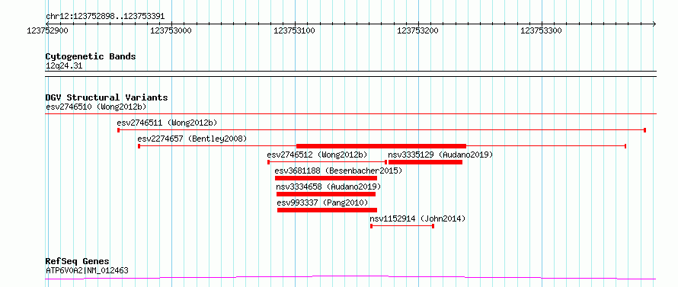The image size is (678, 287).
Task: Click the magenta ATP6V0A2 gene track line
Action: pos(350,277)
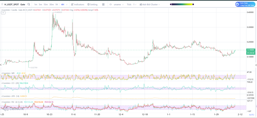Click the Claim Now VIP badge icon
The image size is (257, 118).
coord(237,4)
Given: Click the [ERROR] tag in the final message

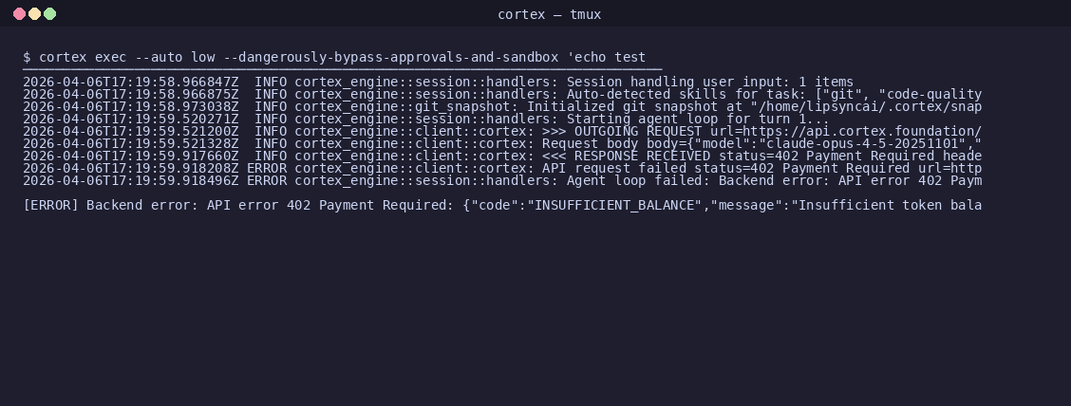Looking at the screenshot, I should [50, 206].
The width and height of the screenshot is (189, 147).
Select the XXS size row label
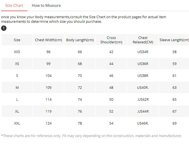[x=17, y=52]
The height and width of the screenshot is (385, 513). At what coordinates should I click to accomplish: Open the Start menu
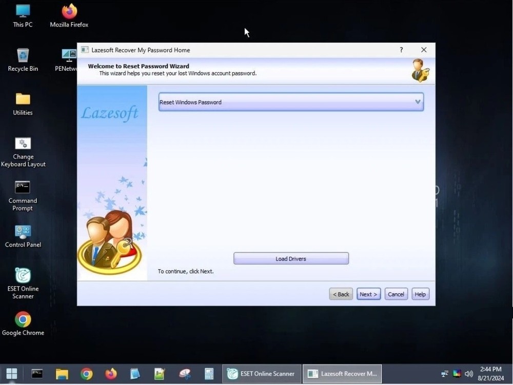point(11,374)
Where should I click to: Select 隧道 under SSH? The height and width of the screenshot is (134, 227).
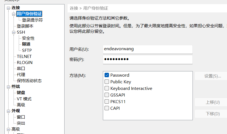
────────────────────
Task instructions
The answer must be an exact copy of the lines from the one with "Select the XXS size row label" through the final line above, both ends included, and nothing else; pictures stay out.

Completed task
Select the XXS size row label
[x=17, y=52]
The height and width of the screenshot is (385, 513). At what coordinates should I click to accomplish: Open the Start menu
point(11,374)
Where should I click to: Select 隧道 under SSH? The height and width of the screenshot is (134, 227).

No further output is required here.